Saved data entries

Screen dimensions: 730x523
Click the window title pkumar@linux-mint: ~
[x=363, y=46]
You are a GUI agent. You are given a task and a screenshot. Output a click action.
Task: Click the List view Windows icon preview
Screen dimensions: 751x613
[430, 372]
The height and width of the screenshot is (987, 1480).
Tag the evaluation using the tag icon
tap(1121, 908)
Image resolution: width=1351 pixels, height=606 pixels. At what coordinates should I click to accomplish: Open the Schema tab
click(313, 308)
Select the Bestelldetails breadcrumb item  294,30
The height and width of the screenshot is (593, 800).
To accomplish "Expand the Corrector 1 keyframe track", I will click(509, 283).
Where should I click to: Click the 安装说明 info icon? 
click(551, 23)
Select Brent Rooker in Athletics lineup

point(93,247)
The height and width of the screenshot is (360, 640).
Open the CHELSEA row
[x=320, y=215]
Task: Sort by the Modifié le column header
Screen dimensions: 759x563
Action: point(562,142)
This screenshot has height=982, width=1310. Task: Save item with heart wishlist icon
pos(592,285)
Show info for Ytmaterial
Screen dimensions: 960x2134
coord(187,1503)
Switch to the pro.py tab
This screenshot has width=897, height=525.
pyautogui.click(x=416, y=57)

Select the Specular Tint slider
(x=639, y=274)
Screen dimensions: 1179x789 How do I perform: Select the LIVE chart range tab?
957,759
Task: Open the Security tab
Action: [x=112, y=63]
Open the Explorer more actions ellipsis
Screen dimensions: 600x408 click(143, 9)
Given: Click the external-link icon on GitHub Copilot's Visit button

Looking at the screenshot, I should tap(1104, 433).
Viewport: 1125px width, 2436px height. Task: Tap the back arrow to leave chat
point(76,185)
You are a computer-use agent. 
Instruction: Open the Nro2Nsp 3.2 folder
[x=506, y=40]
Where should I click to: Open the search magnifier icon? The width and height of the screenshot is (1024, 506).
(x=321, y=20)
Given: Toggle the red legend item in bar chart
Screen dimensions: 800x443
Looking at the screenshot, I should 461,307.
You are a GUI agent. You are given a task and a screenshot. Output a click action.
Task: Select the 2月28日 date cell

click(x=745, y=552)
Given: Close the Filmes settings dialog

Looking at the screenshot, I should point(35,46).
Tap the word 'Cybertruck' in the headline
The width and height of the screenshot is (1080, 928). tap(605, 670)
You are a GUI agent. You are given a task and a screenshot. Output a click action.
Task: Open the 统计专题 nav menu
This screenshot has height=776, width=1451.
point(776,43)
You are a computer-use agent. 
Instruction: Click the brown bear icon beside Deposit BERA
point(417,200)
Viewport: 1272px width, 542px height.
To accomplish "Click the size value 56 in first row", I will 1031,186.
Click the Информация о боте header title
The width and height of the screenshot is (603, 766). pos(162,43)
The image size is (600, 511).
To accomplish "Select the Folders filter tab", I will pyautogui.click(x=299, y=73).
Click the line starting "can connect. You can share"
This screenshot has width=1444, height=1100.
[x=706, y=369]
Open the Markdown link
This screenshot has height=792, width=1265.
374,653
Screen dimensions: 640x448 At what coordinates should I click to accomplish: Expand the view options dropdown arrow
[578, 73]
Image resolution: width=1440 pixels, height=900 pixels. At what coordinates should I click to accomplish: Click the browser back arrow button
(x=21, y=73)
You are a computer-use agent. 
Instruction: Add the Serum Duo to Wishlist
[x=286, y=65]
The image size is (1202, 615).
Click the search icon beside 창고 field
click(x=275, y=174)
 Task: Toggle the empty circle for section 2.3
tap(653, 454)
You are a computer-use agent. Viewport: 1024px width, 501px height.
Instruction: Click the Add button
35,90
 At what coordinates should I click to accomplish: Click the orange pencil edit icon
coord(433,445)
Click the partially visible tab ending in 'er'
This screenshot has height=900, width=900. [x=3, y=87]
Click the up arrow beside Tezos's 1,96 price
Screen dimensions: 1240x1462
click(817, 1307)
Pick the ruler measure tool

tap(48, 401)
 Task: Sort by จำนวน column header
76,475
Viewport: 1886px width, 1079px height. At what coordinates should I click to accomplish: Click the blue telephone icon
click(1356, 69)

* [Instructions to follow]:
Filter the records, keeping only lines that contain "size", and show those lines.

* [Written reply]:
To accomplish "Click the size value 56 in first row", I will 1031,186.
The image size is (600, 511).
The image size is (1202, 615).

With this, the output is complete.